Today, like every day in isolation, I set the back of my hand to my forehead to test my temperature. I think to myself, “No fever, no cough,”  in a crude assessment of my health. But this assessment ignores other factors of my well-being. Like how I don’t want to leave my bed, or how I’ve lost joy in most things: early signs of depression.

In isolation, any symptom unrelated to COVID-19 feels trivial because, in this world, I’m lucky. After I get out of bed, I will go to our full-of-food-kitchen and eat a bowl of granola. I will return to the bedroom, grab my work computer, then kiss the cheek of my snoozing partner (who is COVID-19-symptom-free). I will set up my computer at my desk and put in a typical workday coding and attending virtual meetings. My routine remains unchanged, other than where I do things. Because of that, symptoms of depression feel unwarranted. It feels even more unwarranted when I read articles about medical professionals and essential workers who risk their lives to do their jobs. Yet, here I am sad about doing my job, which is to stay home and do nothing at all. So my depression morphs into guilt. In some ways, this feels more justified. 

But I’ve realized this idea is an illogical accounting of a depressed mind which tries to use guilt as currency to offset the sacrifices of others. The implication is that, if I don’t take care of myself, the experience of others improves. But it doesn’t. Delivery runners will pick up and drop off packages. Doctors will continue to help the sick.
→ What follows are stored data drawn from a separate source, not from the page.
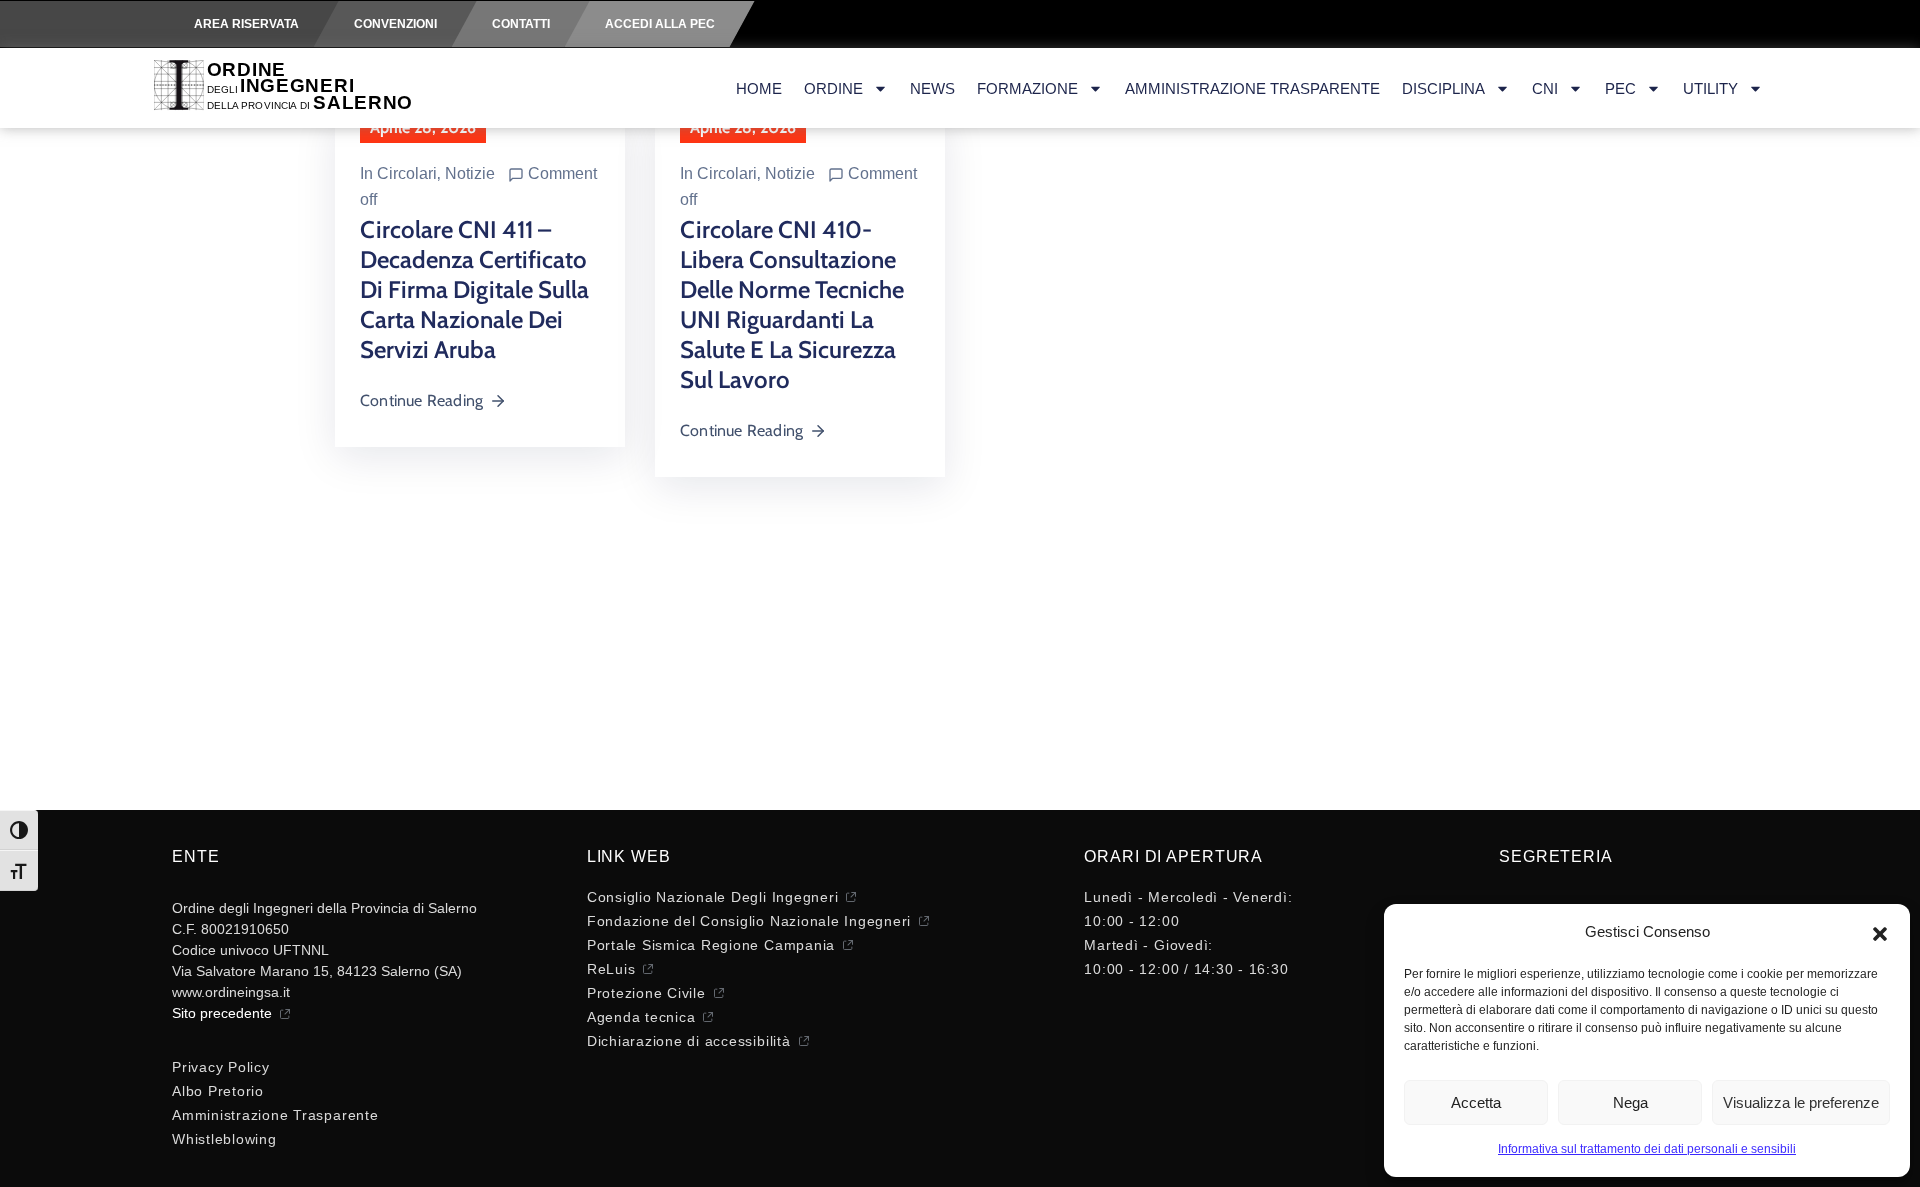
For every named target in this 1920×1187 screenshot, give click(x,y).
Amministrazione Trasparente (1252, 88)
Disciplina (1443, 88)
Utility (1710, 88)
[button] (1880, 932)
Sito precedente (222, 1013)
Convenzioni (395, 24)
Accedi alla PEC (660, 24)
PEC (1620, 88)
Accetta (1476, 1102)
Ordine (833, 88)
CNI (1545, 88)
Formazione (1027, 88)
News (932, 88)
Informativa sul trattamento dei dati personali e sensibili (1647, 1149)
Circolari (407, 173)
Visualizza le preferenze (1801, 1102)
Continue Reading (421, 400)
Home (759, 88)
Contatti (521, 24)
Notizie (470, 173)
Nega (1630, 1102)
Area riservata (246, 24)
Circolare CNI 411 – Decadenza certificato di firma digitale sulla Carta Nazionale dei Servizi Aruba (474, 289)
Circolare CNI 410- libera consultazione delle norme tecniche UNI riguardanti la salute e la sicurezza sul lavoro (792, 304)
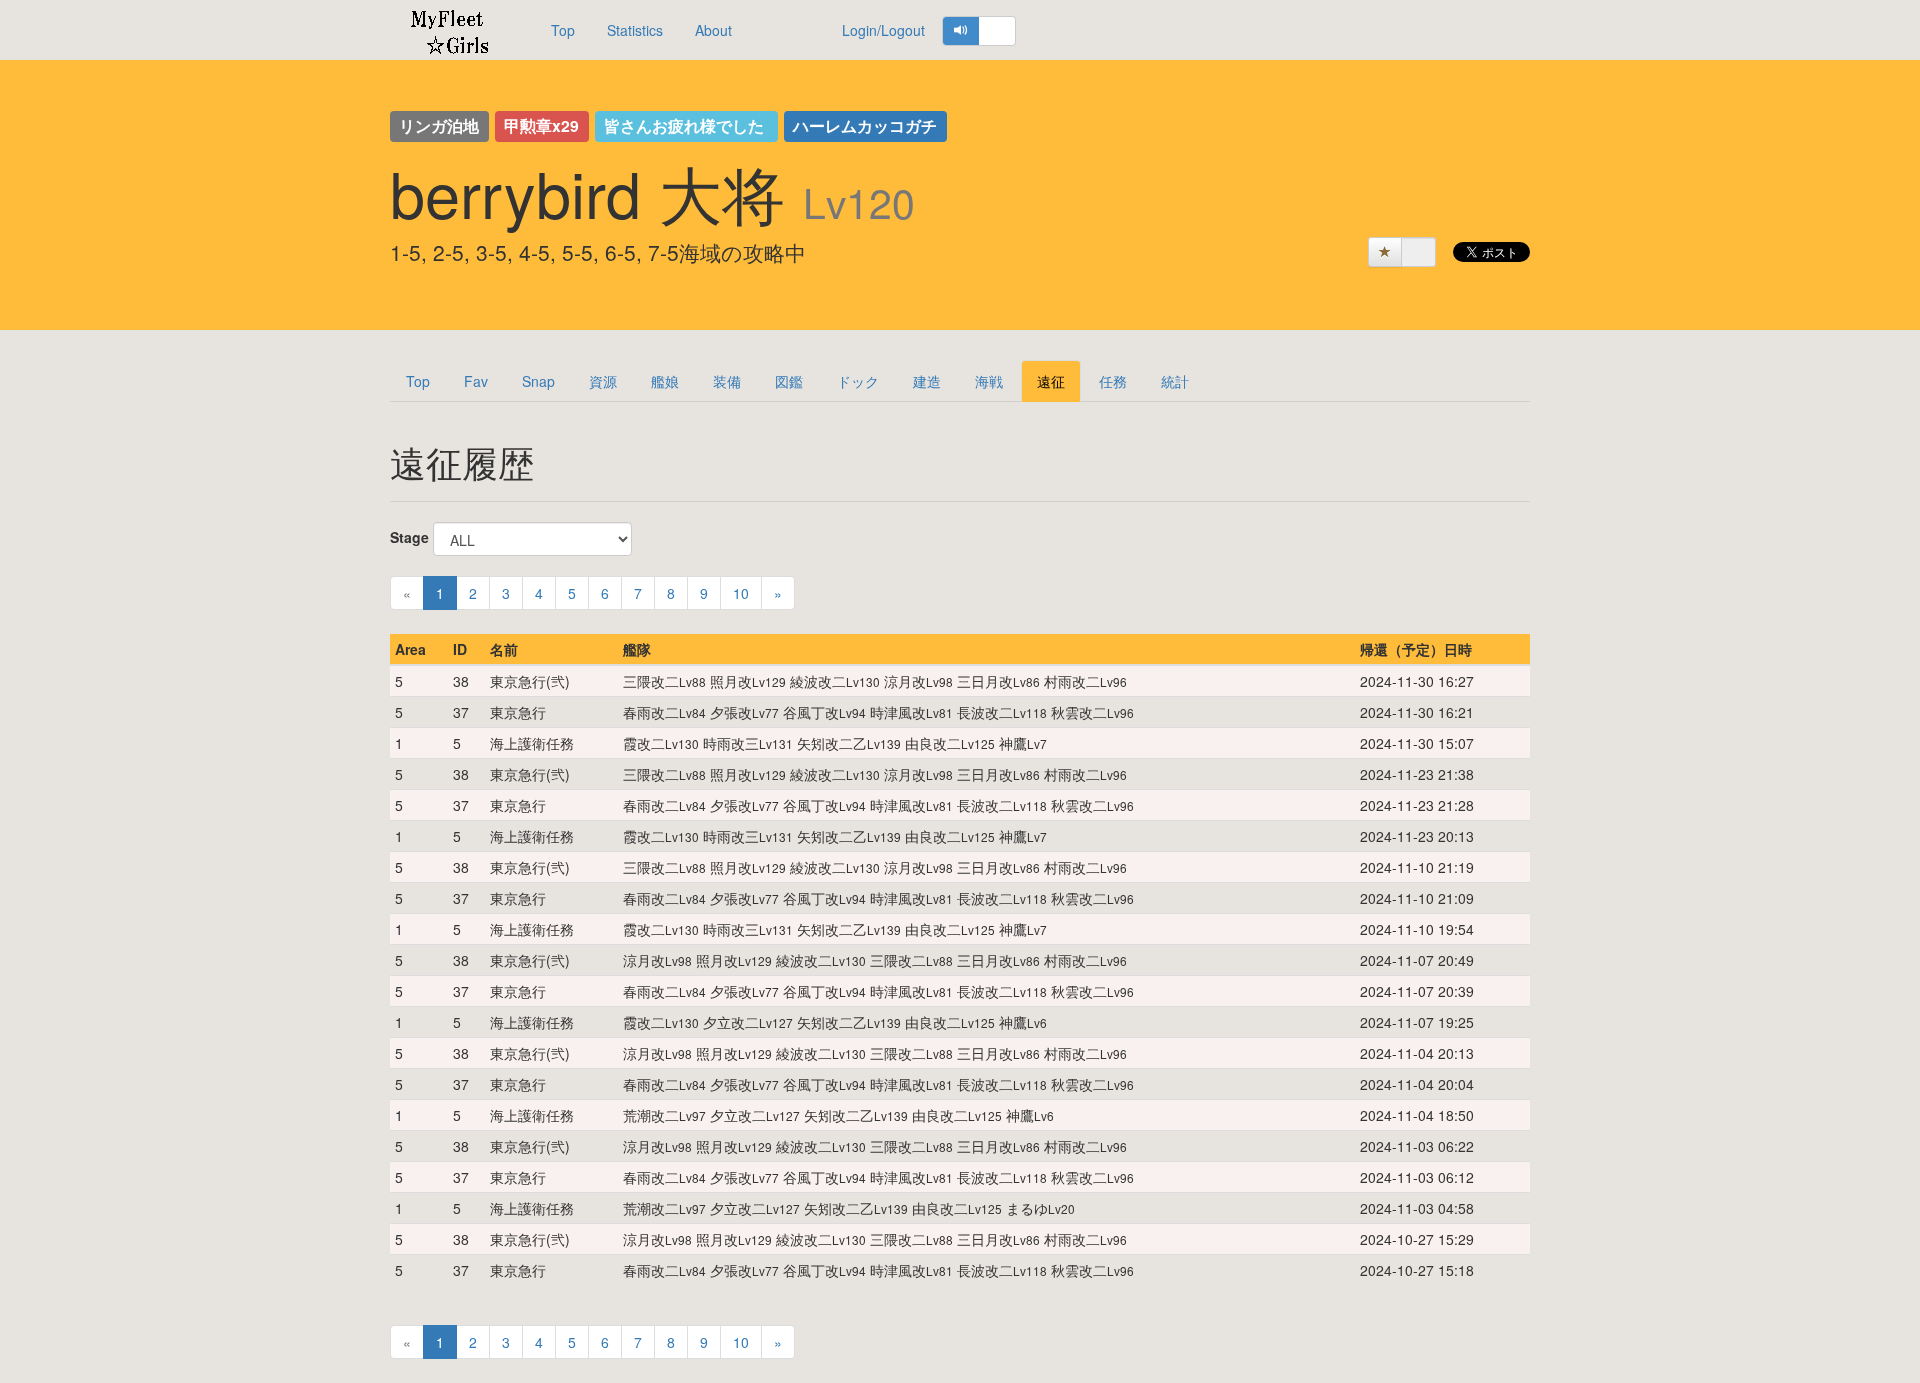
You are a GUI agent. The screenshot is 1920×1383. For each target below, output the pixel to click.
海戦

So instead of ignoring symptoms of depression on the twentieth day of self-isolation, I recognize what I feel. 

I acknowledge I miss my friends. Then I text one to schedule a video-chat later. 

I acknowledge how I’m worried about doctors, grocery employees, and other essential workers. Then I open a web browser on my phone and, using the slow internet, donate what I can to support them.

Then, I take a deep breath, get out of bed and start the day within the confines of my house, doing my job of doing nothing at all.